| Petikan Teks |
————————

Pages

Thursday, March 8, 2018

2.Trans celebes cycling xpdc_Ramang2


RAMANG-RAMANG dan DESA BERAU

Kamis 18 january 2018 adalah hari ke empat safar kami,pagi ini kami menuju Desa Ramang ramang Maros,rencana yang mendadak yang tercetus tadi malam.

Tahun 2010 aku sudah pernah berkunjung kesitu tapi rasanya ingin kembali lagi dan mudah mudahan bisa camping dan berbaur dengan penduduknya di lembah Ramang ramang tersebut.
Kami berangkat jam 7.30 pagi,udara pagi masih cerah. Sepeda yang sarat beban kami kayuh dari daerah gowa kearah Maros,jalan raya Palopo Makasar pagi itu agak ramai sehingga sepeda kami kadang menyempil diantara mobil mobil.
Dusun Ramang-ramang berjarak 50km dari tempat kami di Gowa,bisa kami tempuh dengan sepeda dalam 2jam,Jika menggunakan transportasi umum dari Makassar, kita dapat naik Pete-pete (angkot) jurusan Terminal Regional Daya, lalu lanjut naik Pete-pete jurusan Pangkep. kami belok di Pertigaan Semen Bosowa, Dari Pertigaan Bosowa bisa naik ojek atau naik Pete-pete lagi, kalau ingin hemat dengan alasan sehat boleh aja jalan kaki, karena jaraknya kira-kira hanya 500 meter. Ada plang tulisan Dermaga Ramang-Ramang segede gaban.
Didermaga yang terbuat dari kayu terlihat beberapa orang yang sedang ngobrol dan ada juga yang sedang bermain catur sepertinya mereka pemilik perahu sewa yang sedang mengisi waktu sampai penumpang datang. Aku dekati seorang muda lalu menanyakan jasa perahu/jollorow untuk membawa kami 5 orang berikut  sepeda ke Ramang ramang,ternyata disitu sudah ada tarif resmi pemumpang yaitu untuk 5 sampai 7 orang ongkosnya Rp250ribu dan sepeda gratis,harganya cukup wajar menerutku dan tanpa menawar kami menyetujuinya.
Lima sepeda kami loading keperahu,perahu bergoyang kiri kanan lumayan gamang juga rasanya membayangkan kalau jatuh. Selesai loading kami langsung berangkat,tidak ada penumpang lain tapi hanya kami berempat ditambah om Daeng Milli yang setia menemani kami sejak dua hari ini.

————————

| Segmen Data |
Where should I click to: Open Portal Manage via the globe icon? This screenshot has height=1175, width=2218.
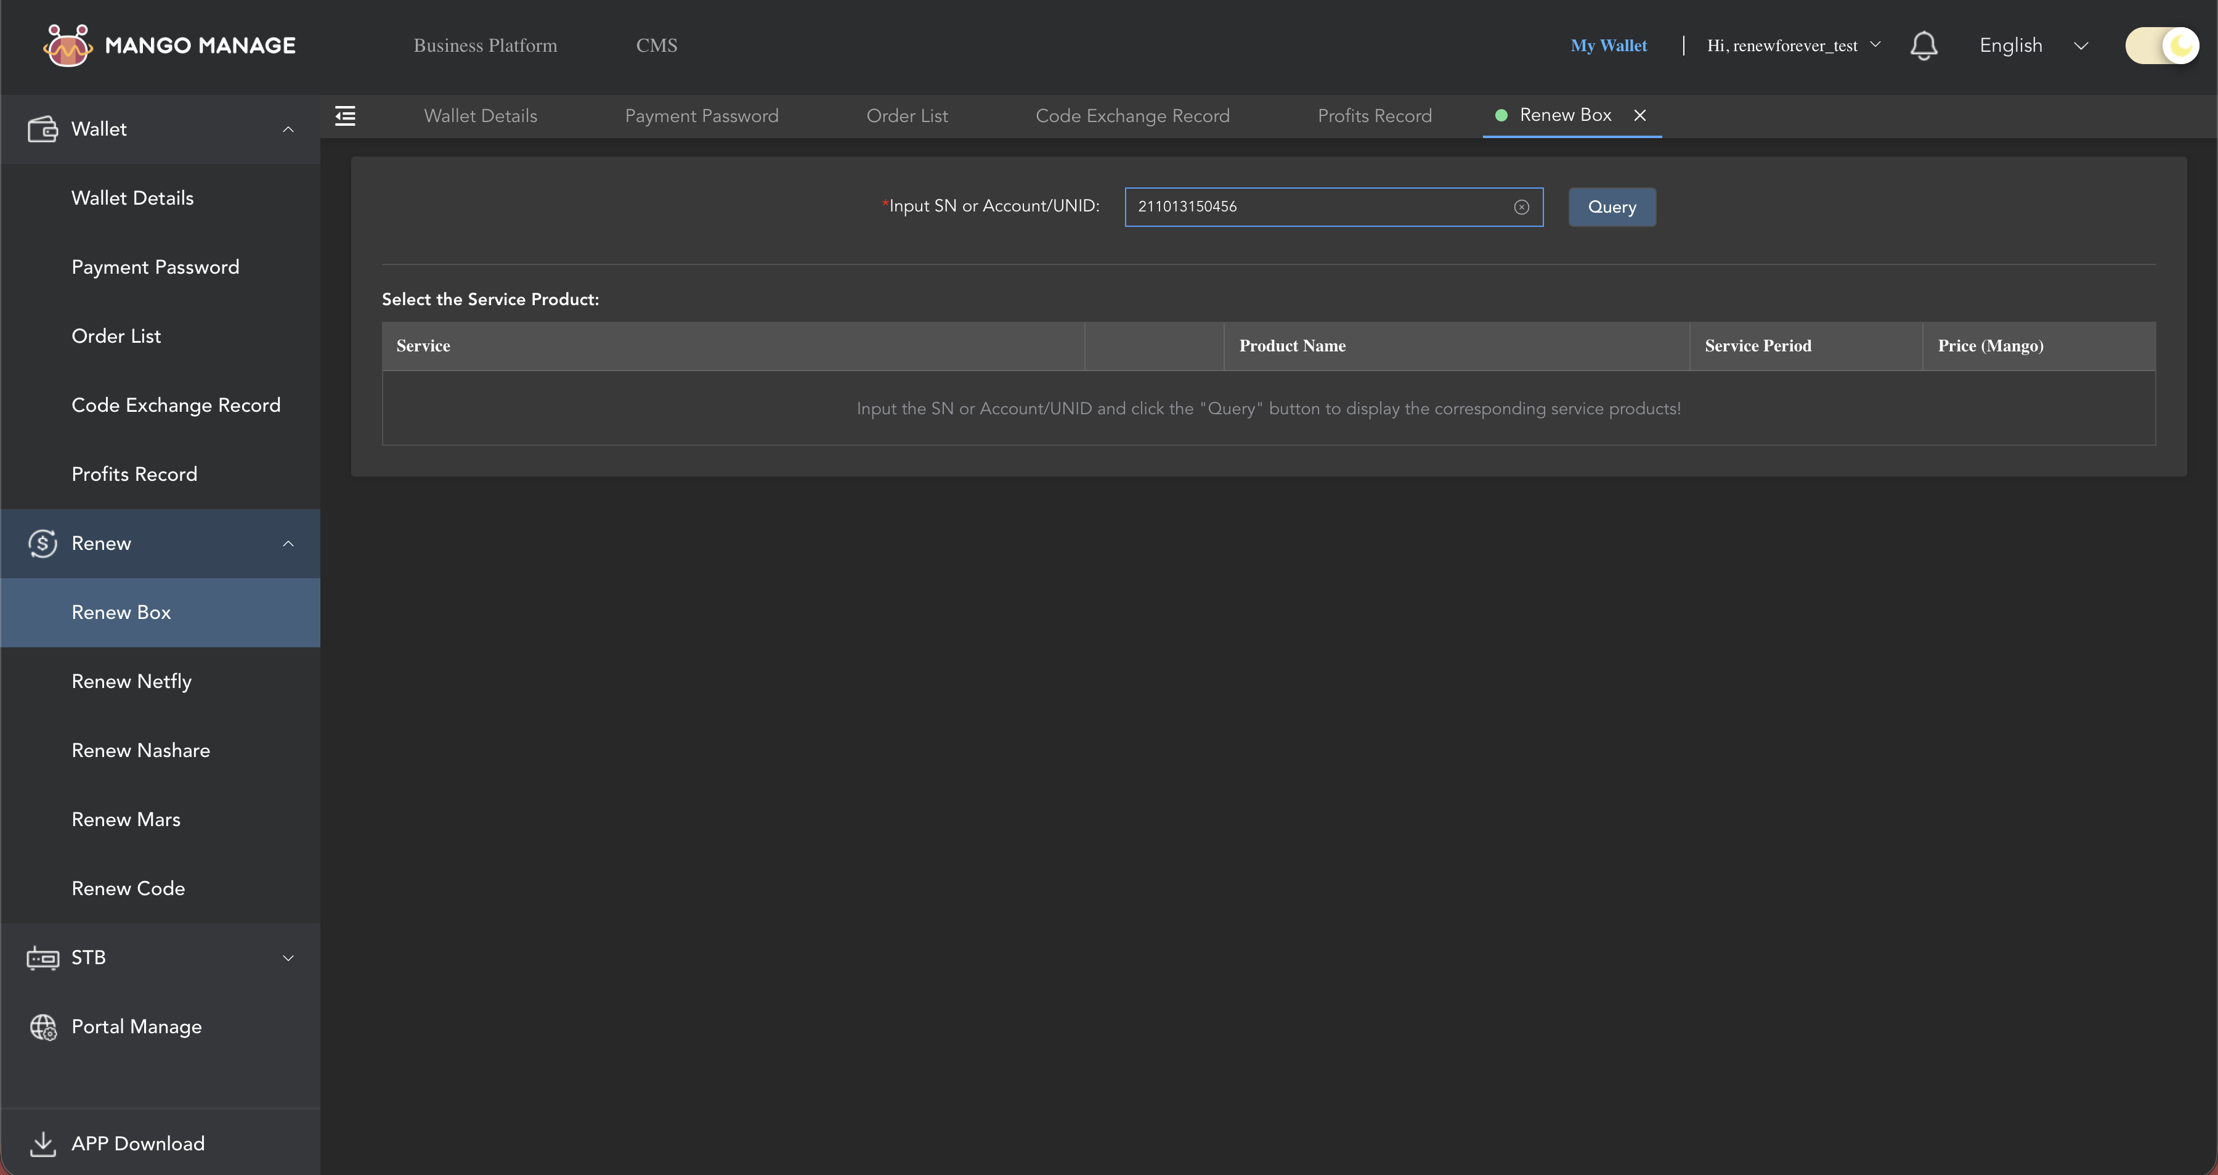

————————

| Daftar Tugas |
(1) Menurut petikan tentang perjalanan ke Ramang-ramang, berapa tarif resmi perahu untuk 5 sampai 7 orang?
(2) Tuliskan kembali petikan tentang perjalanan ke Ramang-ramang dari "Didermaga yang terbuat" sampai "menawar kami menyetujuinya.", dengan "catur" diganti menjadi "kartu".
(3) Apakah setiap pernyataan berikut sesuai dengan petikan tentang perjalanan ke Ramang-ramang? Jawab ya atau tidak, lalu kutip kata-kata penentunya dari petikan. (a) Rombongan berangkat pukul 7.30 pagi. (b) Jarak dari Pertigaan Bosowa ke dermaga sekitar 2 kilometer. (c) Perjalanan ini adalah kunjungan pertama penulis ke Ramang-ramang.

| Jawaban Setiap Tugas |
(1) Rp250ribu, dan sepeda gratis.

(2)
Didermaga yang terbuat dari kayu terlihat beberapa orang yang sedang ngobrol dan ada juga yang sedang bermain kartu sepertinya mereka pemilik perahu sewa yang sedang mengisi waktu sampai penumpang datang. Aku dekati seorang muda lalu menanyakan jasa perahu/jollorow untuk membawa kami 5 orang berikut  sepeda ke Ramang ramang,ternyata disitu sudah ada tarif resmi pemumpang yaitu untuk 5 sampai 7 orang ongkosnya Rp250ribu dan sepeda gratis,harganya cukup wajar menerutku dan tanpa menawar kami menyetujuinya.

(3)
(a) Ya: "Kami berangkat jam 7.30 pagi"
(b) Tidak: "jaraknya kira-kira hanya 500 meter"
(c) Tidak: "Tahun 2010 aku sudah pernah berkunjung kesitu"